**Extract**.
Some weeks ago, there were talks of reopening cinema halls in Kashmir following a long lull. After all, why should Kashmiris be exempted from all the terrible Hindi movies the rest of the country inadvertently tolerates?

Friday, February 3, 2012

No City for Old Folks?

Demographically speaking, for a city of migrants with the population exceeding two crore, the words ‘senior citizen’ should ring a loud bell. But it seldom does. With everybody getting themselves in an inexplicable hurry, none can blame none. Unless one converse with them to learn more about their concerns and endless plight. And we are not referring to the 17 senior citizens who got murdered in Mumbai last year – effectively underscoring their vulnerability. If we include the rampant burglary and chain-snatching incidents going on, matters only get murkier.

Having said that, indoor situation could well be more miserable than outdoor. There are lots of aged souls who aren’t taken proper care of by their children. Even though they are on the right side of law thanks to legislations that entitle them maintenance from their offspring in case of negligence. In spite of this provision, not many choose to pursue legal course of action. They’d rather prefer to ‘adjust’ and are compelled to take it way too far. As expected, they are mostly reluctant to share the details.

**Data segment**.
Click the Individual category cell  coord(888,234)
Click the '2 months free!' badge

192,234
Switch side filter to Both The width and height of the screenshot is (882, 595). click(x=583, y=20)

**Exercise requirements**.
1) In the excerpt on senior citizens in the city, why could life indoors be more miserable for the elderly than life outdoors? Answer in one to three sentences.
2) Continue the excerpt on senior citizens in the city from its last sentence.

**Solved tasks**.
1) Many elderly people aren't properly cared for by their children. Laws entitle them to maintenance from their offspring in cases of neglect, but few pursue legal action. Most would rather "adjust," and they are compelled to take that much too far.

2)
Like this octogenarian widower I met whose family doesn’t want him in the house except during mealtime and at night to sleep. He spends his day roaming around or sitting outside a nearby retail store. Similarly, there’s an old lady whose daughter-in-law makes sure she looks fine when escorted to bank for withdrawing her pension money. Needless to say, her son pockets the cash and she doesn’t make a sound about ill treatment. Maybe it’s a rare urban Indian thing to do. Maybe not.

Even though a majority of them aren’t treated as good as they should be by their own family members, nobody is prepared to state the obvious against their kin. This defense mechanism apparently saves them from filial repercussions. Moreover, their feeble limbs don’t appreciate heroism. They are living one day at a time and seem to have accepted the norms of a thriving city that almost borders on inhumanity.

Mumbai streets aren’t very famous for warmth towards them. Buses may allow ‘em to board from the front door but there’s no guarantee that someone will offer them a seat. At moments such as these, kindness depends on the distance to be traveled. Conditions worsen when it comes to trains. The overcrowded vehicle proves way too fast and cruel. Like a 73-year old I spoke to remarked, “They have ladies’ special now. Shouldn’t there be senior citizens’ special too?”

Elders assembling in garden every morning as well as evening is a common sight. They share a bond with each other primarily due to common difficulties and joy they experience. On paying close attention, a sense of humour is evident throughout the conversations they indulge in. One 82-year old explains, “Gathering here extends our life...” to which his 76-year old self-confessed alcoholic neighbor interrupts, “Na, it doesn’t. This simply helps us kill our time.” Laughter follows only to get noisier when their 88-year old ‘captain’ calmly adds, “At least it doesn’t kill us!”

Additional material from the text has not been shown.